Após uma depressão debilitadora durante a qual passou três meses incapaz de sair da cama, Judita Grosz, 69, de Pembroke Pines, Flórida, decidiu se consultar com Agronin, que lhe prescreveu medicação. Ela também tentou terapia em grupo, mas não gostou. Ele recomendou técnicas comportamentais cognitivas com a paciente –por exemplo, exigindo que ela se vestisse todo dia durante pelo menos 15 minutos.
Enfim, ela começou a se sentir melhor. “Aprendi a ajustar meu pensamento e não fico tão ansiosa quanto antes”, diz Judita, que desde então começou a fazer e vender joias. “Descobri nesta idade que sou artista, criativa, inovadora e inteligente. Simplesmente despertei para o fato de que tenho mente própria. Isso que é talento maduro.”
Agronin, que ainda a vê mensalmente, afirmou: “Talvez não seja possível ganhar um vislumbre mágico e solucionar vidas inteiras na terapia, mas pode ser possível conquistar uma ou duas metas pequenas e significativas”.
Por vezes, os pacientes idosos precisam é de ajuda para colocar a vida em perspectiva. “As coisas podem ser vistas de forma diferente na terceira idade, aliviando uma culpa e desafiando suposições adotadas há décadas”, disse Abrams. “‘Talvez não tenha sido tão horrível, afinal; quem sabe eu não devesse me culpar.’ Talvez seus piores erros não fossem tão graves e, quiçá, existissem circunstâncias inevitáveis e incontroláveis”.

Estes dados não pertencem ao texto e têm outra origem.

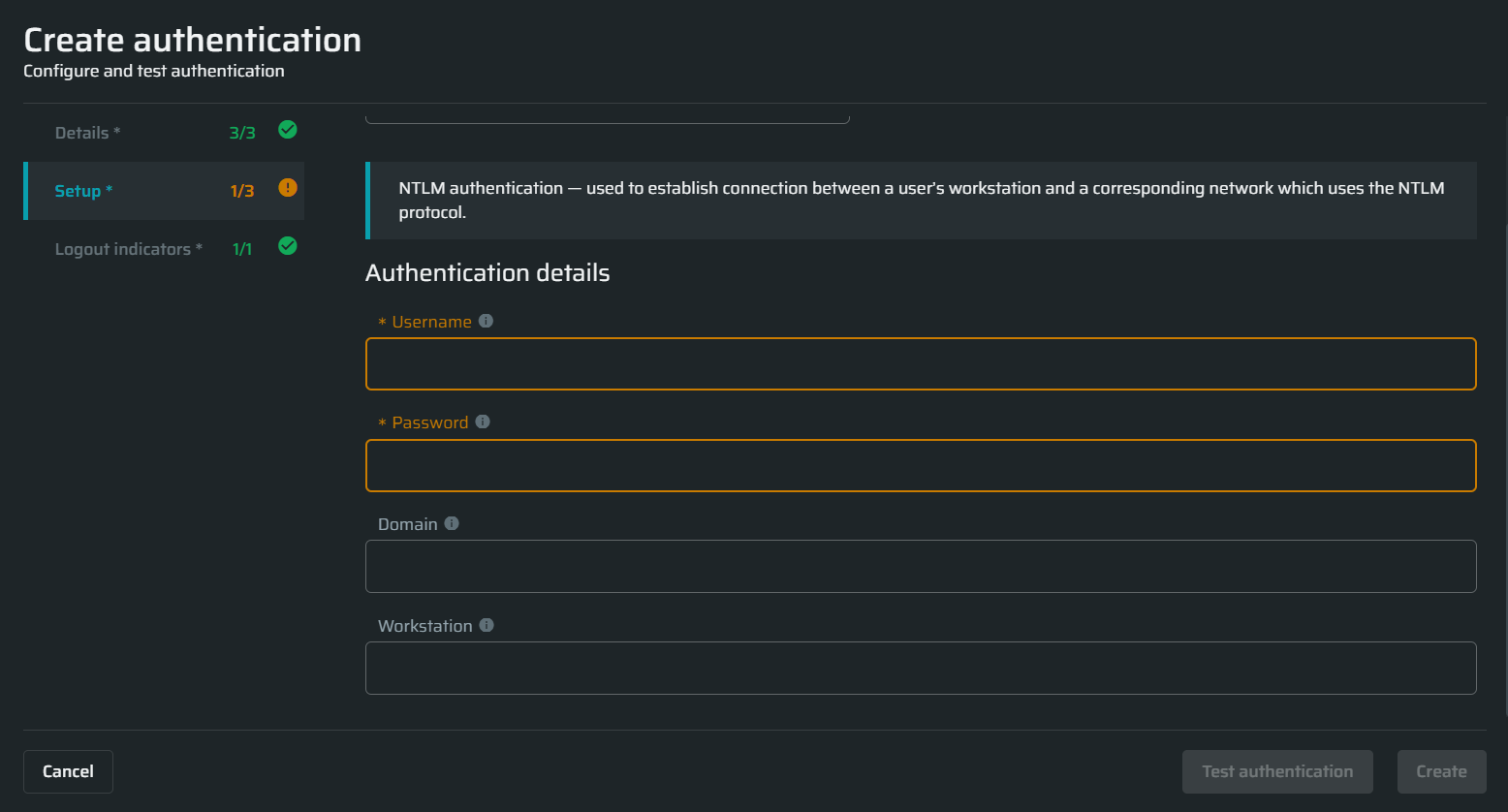Click the Workstation input field
Image resolution: width=1508 pixels, height=812 pixels.
[x=921, y=669]

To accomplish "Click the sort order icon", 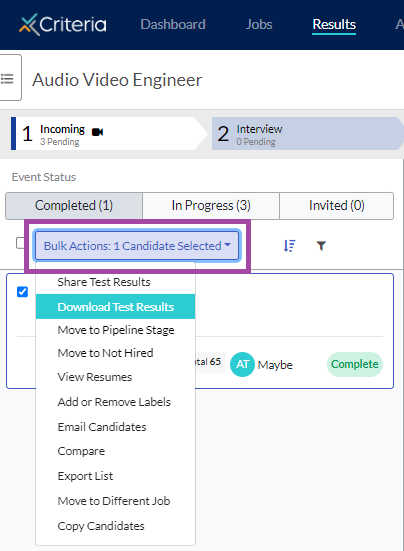I will 289,246.
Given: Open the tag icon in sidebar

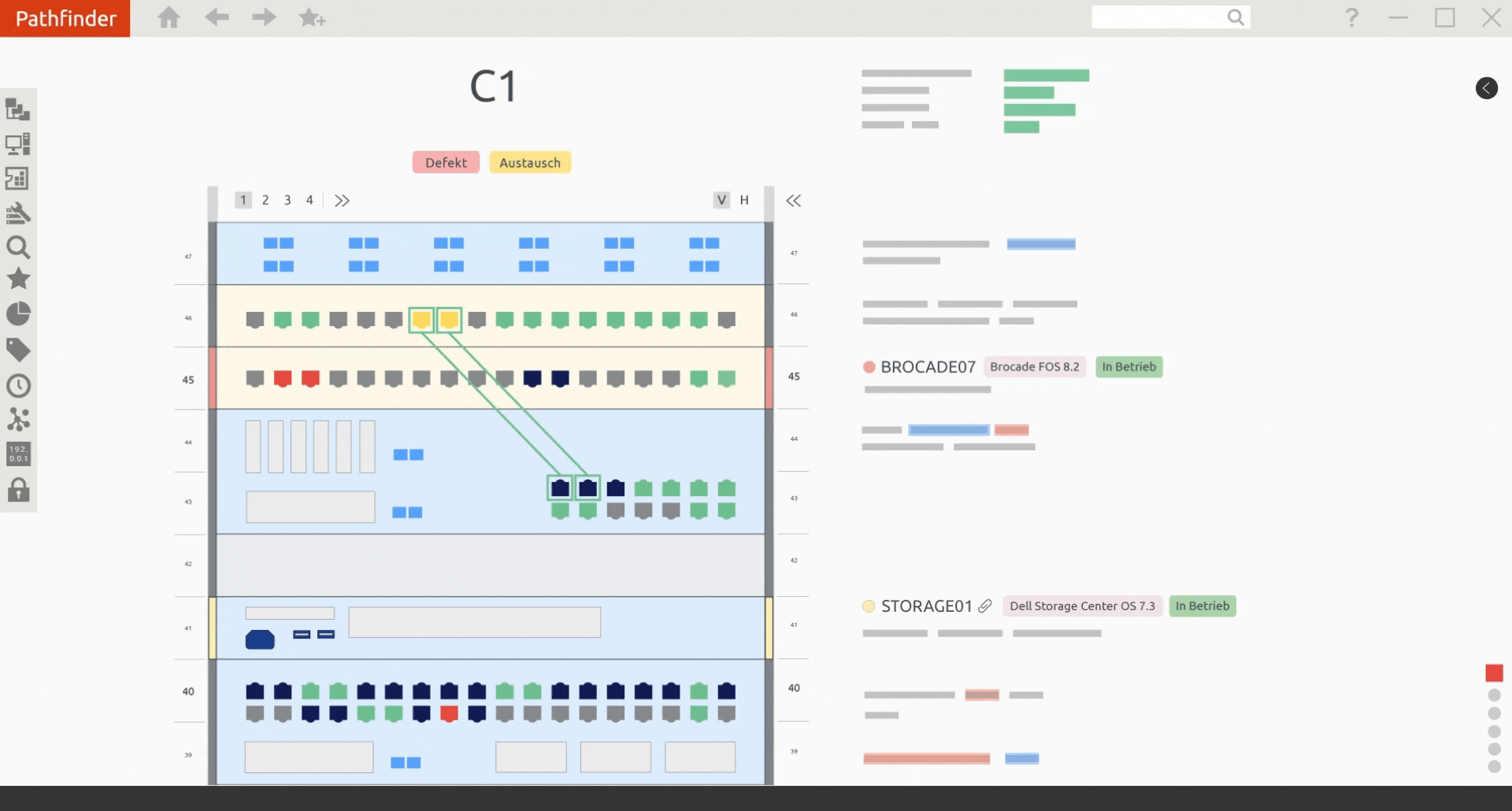Looking at the screenshot, I should [18, 350].
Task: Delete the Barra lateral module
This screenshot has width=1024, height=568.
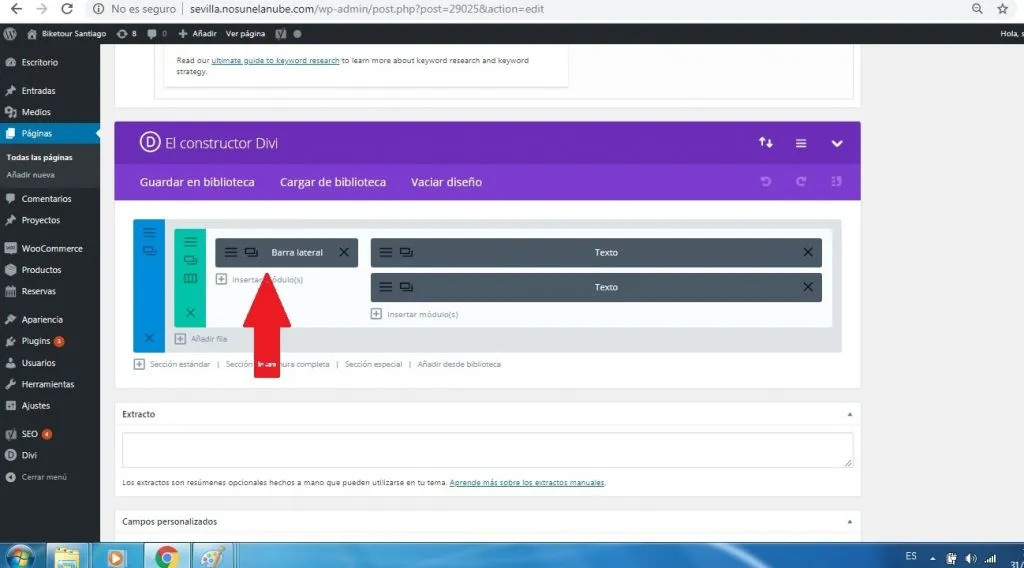Action: pyautogui.click(x=344, y=253)
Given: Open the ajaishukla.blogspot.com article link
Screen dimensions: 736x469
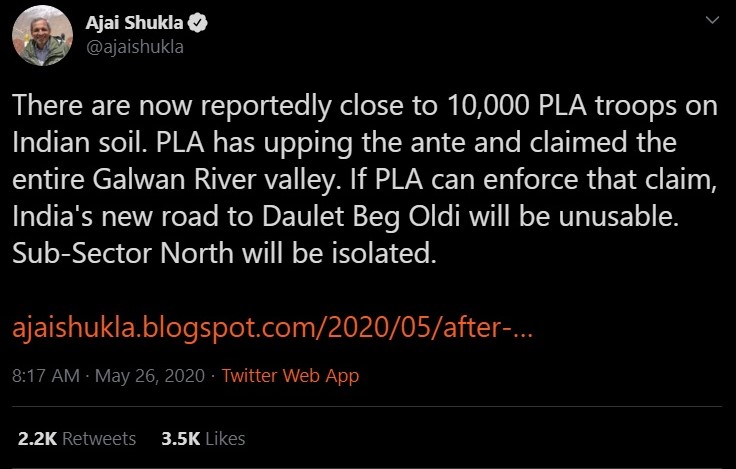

Tolkin ainda vai ao consultório de Abrams para o checape mensal. “Todo mundo tem uma dose de tristeza na vida; a questão de como lidamos com essa dor é o ponto central da vida”, disse Tolkin. “Descobri que minha atitude era importante, e que eu tinha que reforçar o lado positivo o tempo todo.” Ele disse que gostaria de ter tentado a terapia décadas atrás, mas conclui: “Não posso voltar atrás, só seguir em frente”.